# [WHAT TO PRODUCE]
Starting at the first line of the data below, retype every line up to and including the one containing "Описание (317, 829)".

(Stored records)
◆ ◆ ◆ ◆ ◆ ◆ ◆

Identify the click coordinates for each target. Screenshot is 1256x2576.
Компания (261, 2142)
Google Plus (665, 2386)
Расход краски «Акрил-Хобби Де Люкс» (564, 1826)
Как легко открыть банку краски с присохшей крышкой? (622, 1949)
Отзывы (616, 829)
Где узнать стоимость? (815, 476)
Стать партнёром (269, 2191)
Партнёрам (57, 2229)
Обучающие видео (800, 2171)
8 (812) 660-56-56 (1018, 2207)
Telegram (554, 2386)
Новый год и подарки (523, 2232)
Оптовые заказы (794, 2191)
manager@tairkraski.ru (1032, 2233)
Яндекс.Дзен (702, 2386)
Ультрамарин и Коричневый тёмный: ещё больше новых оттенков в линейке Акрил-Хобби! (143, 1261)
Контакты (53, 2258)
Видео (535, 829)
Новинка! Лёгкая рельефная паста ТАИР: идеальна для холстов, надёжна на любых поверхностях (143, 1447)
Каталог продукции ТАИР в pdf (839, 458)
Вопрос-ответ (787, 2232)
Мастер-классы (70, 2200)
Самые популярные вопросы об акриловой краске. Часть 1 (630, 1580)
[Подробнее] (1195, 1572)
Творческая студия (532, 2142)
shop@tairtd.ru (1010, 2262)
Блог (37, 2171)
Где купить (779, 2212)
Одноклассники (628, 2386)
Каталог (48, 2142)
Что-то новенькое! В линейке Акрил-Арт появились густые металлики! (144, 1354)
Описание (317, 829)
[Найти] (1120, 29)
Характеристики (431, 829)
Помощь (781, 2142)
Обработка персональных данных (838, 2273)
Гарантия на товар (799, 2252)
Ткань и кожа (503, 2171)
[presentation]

◆ ◆ ◆ ◆ ◆ ◆ ◆

# [EXERCISE RESPONSE]
Identify the click coordinates for each target. Screenshot is 1256x2576.
Компания (261, 2142)
Google Plus (665, 2386)
Расход краски «Акрил-Хобби Де Люкс» (564, 1826)
Как легко открыть банку краски с присохшей крышкой? (622, 1949)
Отзывы (616, 829)
Где узнать стоимость? (815, 476)
Стать партнёром (269, 2191)
Партнёрам (57, 2229)
Обучающие видео (800, 2171)
8 (812) 660-56-56 (1018, 2207)
Telegram (554, 2386)
Новый год и подарки (523, 2232)
Оптовые заказы (794, 2191)
manager@tairkraski.ru (1032, 2233)
Яндекс.Дзен (702, 2386)
Ультрамарин и Коричневый тёмный: ещё больше новых оттенков в линейке Акрил-Хобби! (143, 1261)
Контакты (53, 2258)
Видео (535, 829)
Новинка! Лёгкая рельефная паста ТАИР: идеальна для холстов, надёжна на любых поверхностях (143, 1447)
Каталог продукции ТАИР в pdf (839, 458)
Вопрос-ответ (787, 2232)
Мастер-классы (70, 2200)
Самые популярные вопросы об акриловой краске. Часть 1 (630, 1580)
[Подробнее] (1195, 1572)
Творческая студия (532, 2142)
shop@tairtd.ru (1010, 2262)
Блог (37, 2171)
Где купить (779, 2212)
Одноклассники (628, 2386)
Каталог (48, 2142)
Что-то новенькое! В линейке Акрил-Арт появились густые металлики! (144, 1354)
Описание (317, 829)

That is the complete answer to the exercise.